Iron deficiency decreases renal 25-hydroxyvitamin D3-1α-hydroxylase activity and bone formation in rats

Abstract

Dietary iron intake is associated with bone metabolism in human and animals. Previous studies have suggested that iron deficiency diminishes bone formation and causes bone loss in rats, however, the detailed mechanisms remain unclear. To clarify the mechanism of the diminishing bone formation in iron deficiency, we examined the renal 25-hydroxyvitamin D3-1α-hydroxylase (1α-hydroxylase) activity and femoral expression of bone formation-related genes in iron-deficient rats. Male Wistar rats (n = 18) at 3 weeks of age were divided into three groups of six rats each. Two groups of rats were given free access to a control diet or an iron-deficient diet for 4 weeks. Rats in the third group were pair-fed the control diet, calculated as the mean food intake of the iron-deficient group.
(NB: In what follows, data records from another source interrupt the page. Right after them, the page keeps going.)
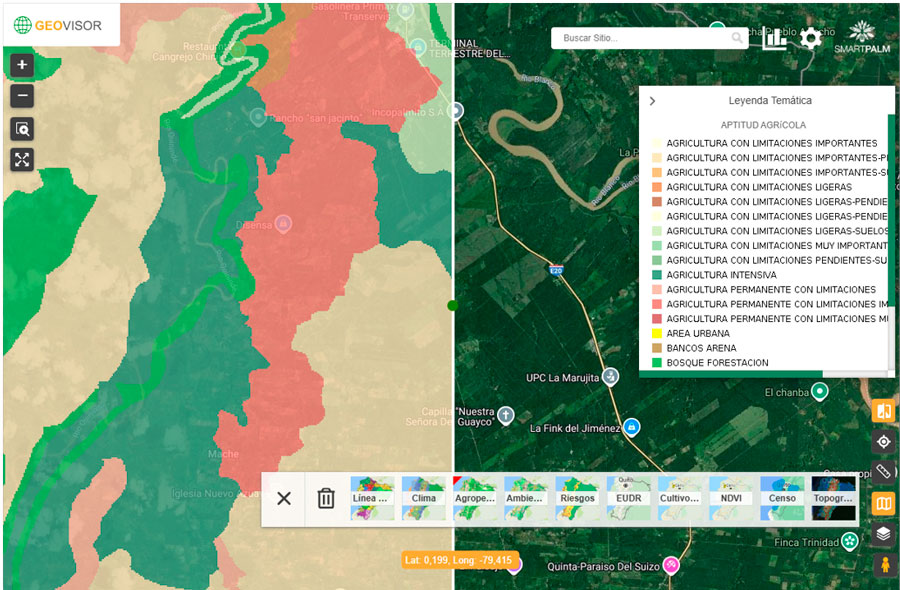The width and height of the screenshot is (900, 590).
Task: Activate the Street View pegman
Action: 883,565
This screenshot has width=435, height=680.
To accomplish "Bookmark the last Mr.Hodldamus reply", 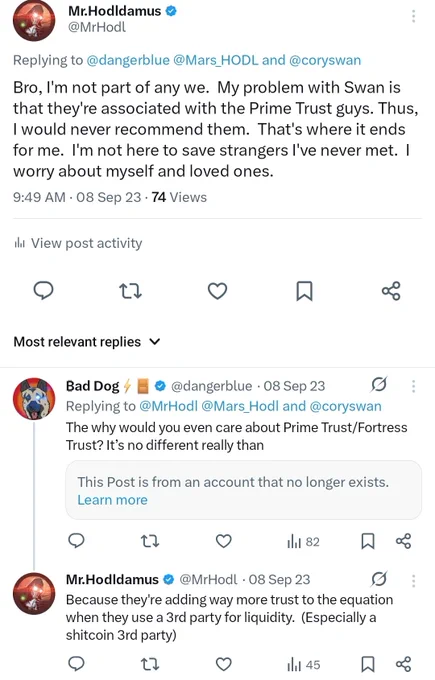I will (368, 664).
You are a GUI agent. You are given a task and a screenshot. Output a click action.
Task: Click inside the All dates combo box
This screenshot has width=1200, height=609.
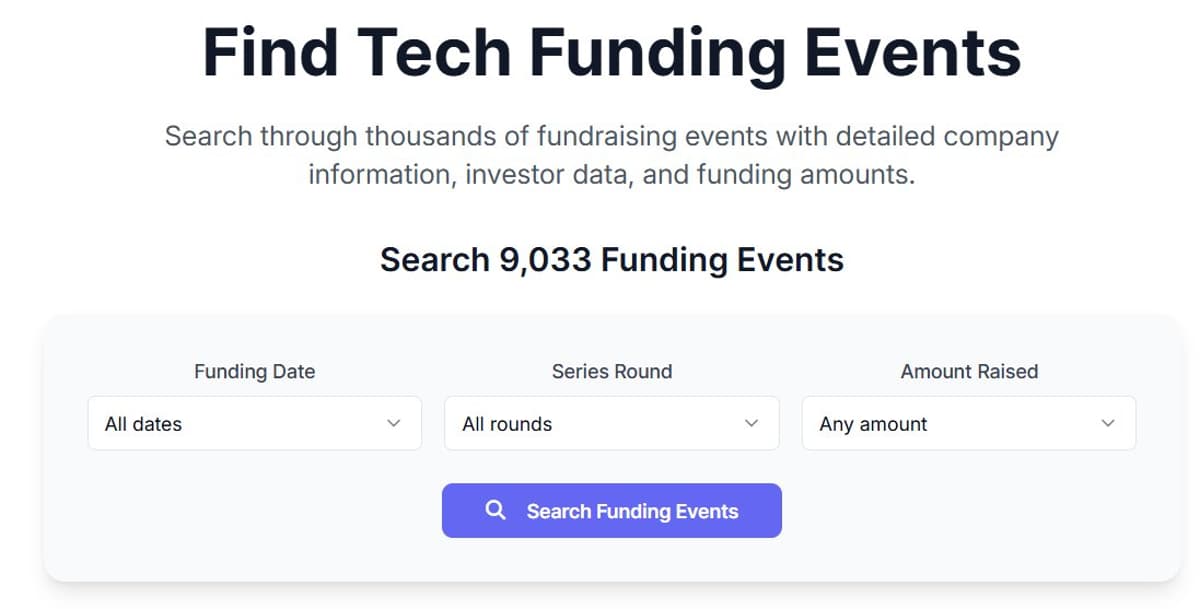pos(200,423)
Following the treatment, compared with the control and pair-fed groups, hemoglobin and liver iron concentrations were significantly lower and heart weight was significantly higher in the iron-deficient group. Serum 1,25-dihydroxyvitamin D3 concentration and renal 1α-hydroxylase activity were significantly lower in the iron-deficient group compared with the control and pair-fed groups. Serum osteocalcin concentration and bone mineral density of the femur were also significantly lower in the iron-deficient group compared with the control and pair-fed groups. Furthermore, iron-deficient diet decreased runt-related transcription factor 2, osteocalcin, and type I collagen mRNA expression in the femur. Our findings indicate that iron deficiency reduces renal 1α-hydroxylase activity, leading to a decreased bone formation in rats.